Saturday, November 15, 8:30 to 10:00am, Property: Hyatt Regency Seattle, Floor: 7th Floor, Room: 705 - Palouse

Abstract

Tax foreclosures result from tax lien sales— a legal process through which municipalities transfer tax- and fee-delinquent properties to private individuals or entities to recover unpaid debts (Rao, 2012). This enables local governments to recoup revenue, with the potential for developers to flip properties and increase their taxable value. While often framed as neutral tax collection (Kahrl, 2017), tax lien sales generate neighborhood inequities that correlate with race (Stokes, 2023). As a policy, they enforce compliance through intimidation, particularly of Black residents, in the service of urban renewal (Kahrl, 2017).

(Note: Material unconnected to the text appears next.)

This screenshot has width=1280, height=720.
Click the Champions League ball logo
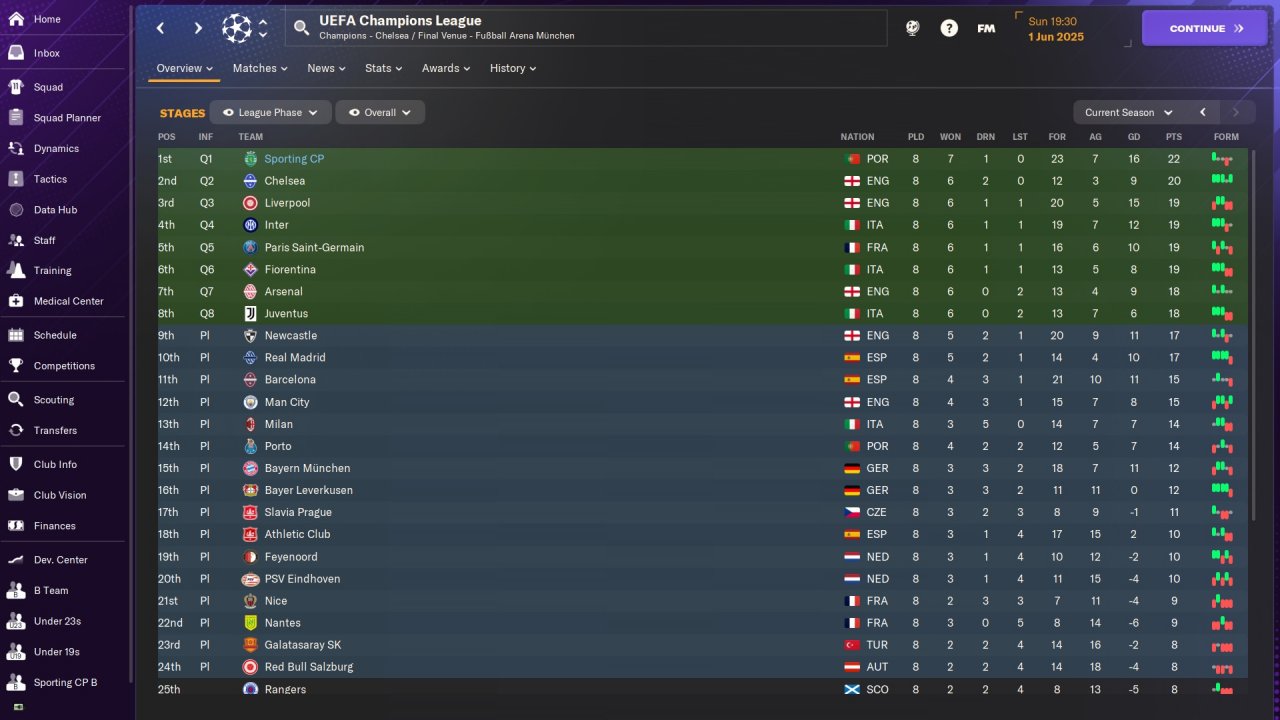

This “policy over” approach erodes generational wealth, destabilizes neighborhoods, and undermines racial equity.


This study asks: In a context less extreme than Detroit, where do tax foreclosures spatially cluster, and what administrative motivations shape these patterns?


Because property taxes comprise a large share of city revenues (Enright, 2020), municipalities are incentivized to maximize taxable property. Development is often pursued to attract wealthier residents assumed to strengthen the tax base (Nachmany & Hananel, 2022). When properties threaten capital interests, cities default to urban renewal policies that protect central business districts—often at the expense of Black neighborhoods (Hyra, 2012). Over time, these policies have expanded municipal control (Blessett, 2020), enabling cities to extract land under the guise of public interest. While slum clearance (Gotham, 2014), highway construction (Rothstein, 2017), and eminent domain (Blessett, 2020) are classic urban renewal tools, I argue that tax lien sales now function as everyday, hidden mechanisms of this legacy. They exemplify “policy over” communities— where administrative actions favor capital over collaboration.

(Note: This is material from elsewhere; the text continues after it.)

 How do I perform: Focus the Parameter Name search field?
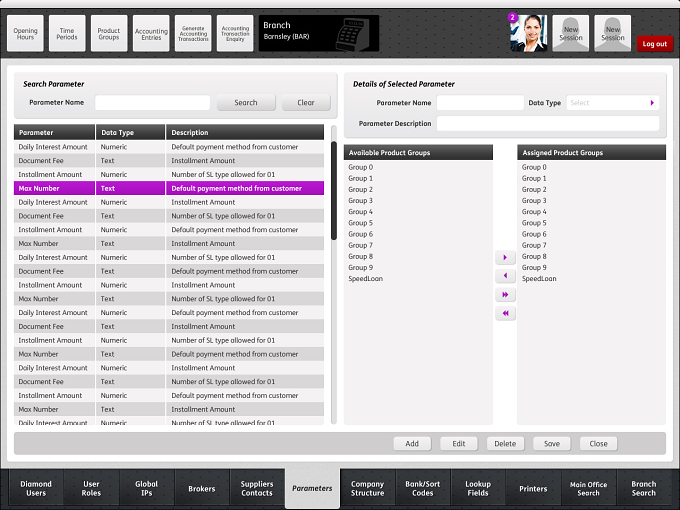(153, 103)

While legal scholarship has examined tax foreclosure (e.g., Atuahene, 2020; Baskett & Bradley, 2021; Taddonio, 2021), urban policy literature has focused heavily on Detroit (e.g., Akers & Seymour, 2018; Dewar et al., 2015). This study centers on Marion County, Indiana— a consolidated city-county that includes Indianapolis. Marion County offers broader insight, as its economic recovery after the 2008 financial crisis reflects national trends (Prescott & Paulson Gjerde, 2023)—a period marked by widespread housing instability.

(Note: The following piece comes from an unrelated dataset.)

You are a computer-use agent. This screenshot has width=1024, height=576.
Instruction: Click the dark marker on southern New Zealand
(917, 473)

Using spatial and temporal descriptive analysis of tax sale, census, and administrative data, I find that tax lien sales disproportionately occur in neighborhoods of color. Individual-owned properties are targeted more frequently than corporate-owned ones, raising concerns about the targeted displacement of Black residents. Clusters are also evident in Neighborhood Investment Analysis (NIA) areas— zones the city earmarked for economic development. These patterns reflect how cities use administrative tools to reinforce uneven development and racialized dispossession.


Findings highlight how routine policy mechanisms perpetuate spatial inequality. By treating tax lien sales as standard governance, local governments wield disproportionate power over Black communities. This underscores the urgent need for equity-focused, community-centered reforms in local government.